> _The problem_:
Find all the lines in the material below with the word "computer", and copy them.

★ ★ ★ ★

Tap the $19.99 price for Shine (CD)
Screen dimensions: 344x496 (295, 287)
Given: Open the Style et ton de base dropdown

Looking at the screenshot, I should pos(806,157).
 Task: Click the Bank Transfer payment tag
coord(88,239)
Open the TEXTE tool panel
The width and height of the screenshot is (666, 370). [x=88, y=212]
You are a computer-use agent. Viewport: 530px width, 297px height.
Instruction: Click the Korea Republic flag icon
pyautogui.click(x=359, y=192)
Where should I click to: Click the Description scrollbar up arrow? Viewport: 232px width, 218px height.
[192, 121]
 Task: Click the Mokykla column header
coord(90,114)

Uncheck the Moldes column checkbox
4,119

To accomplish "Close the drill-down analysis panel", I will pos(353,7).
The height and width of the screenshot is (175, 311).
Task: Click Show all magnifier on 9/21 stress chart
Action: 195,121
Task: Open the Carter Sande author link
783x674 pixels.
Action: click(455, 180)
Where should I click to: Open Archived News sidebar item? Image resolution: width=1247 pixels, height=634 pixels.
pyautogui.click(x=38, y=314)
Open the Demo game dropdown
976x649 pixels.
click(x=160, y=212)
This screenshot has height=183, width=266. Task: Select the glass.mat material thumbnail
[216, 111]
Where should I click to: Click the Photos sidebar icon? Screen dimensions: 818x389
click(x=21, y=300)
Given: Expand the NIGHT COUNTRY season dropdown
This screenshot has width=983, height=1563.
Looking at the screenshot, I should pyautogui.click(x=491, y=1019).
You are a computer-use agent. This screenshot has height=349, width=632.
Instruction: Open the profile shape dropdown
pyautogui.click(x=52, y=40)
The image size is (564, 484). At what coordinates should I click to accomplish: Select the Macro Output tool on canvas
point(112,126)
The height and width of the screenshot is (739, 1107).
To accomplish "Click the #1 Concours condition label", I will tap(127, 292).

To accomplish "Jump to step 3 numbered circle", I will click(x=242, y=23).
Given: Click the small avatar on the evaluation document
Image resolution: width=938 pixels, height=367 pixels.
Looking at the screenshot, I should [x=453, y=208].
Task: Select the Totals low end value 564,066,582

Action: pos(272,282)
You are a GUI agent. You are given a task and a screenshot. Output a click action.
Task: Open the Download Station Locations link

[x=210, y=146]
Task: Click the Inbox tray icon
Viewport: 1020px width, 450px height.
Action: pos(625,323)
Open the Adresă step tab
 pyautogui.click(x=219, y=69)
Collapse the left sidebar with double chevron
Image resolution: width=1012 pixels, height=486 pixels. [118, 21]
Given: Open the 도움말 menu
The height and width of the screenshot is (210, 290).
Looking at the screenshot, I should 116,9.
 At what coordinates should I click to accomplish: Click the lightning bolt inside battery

★ ★ ★ ★

> _Exercise solution_:
You are a computer-use agent. Viewport: 530px width, 297px height.
You are a computer-use agent. This screenshot has height=349, width=632.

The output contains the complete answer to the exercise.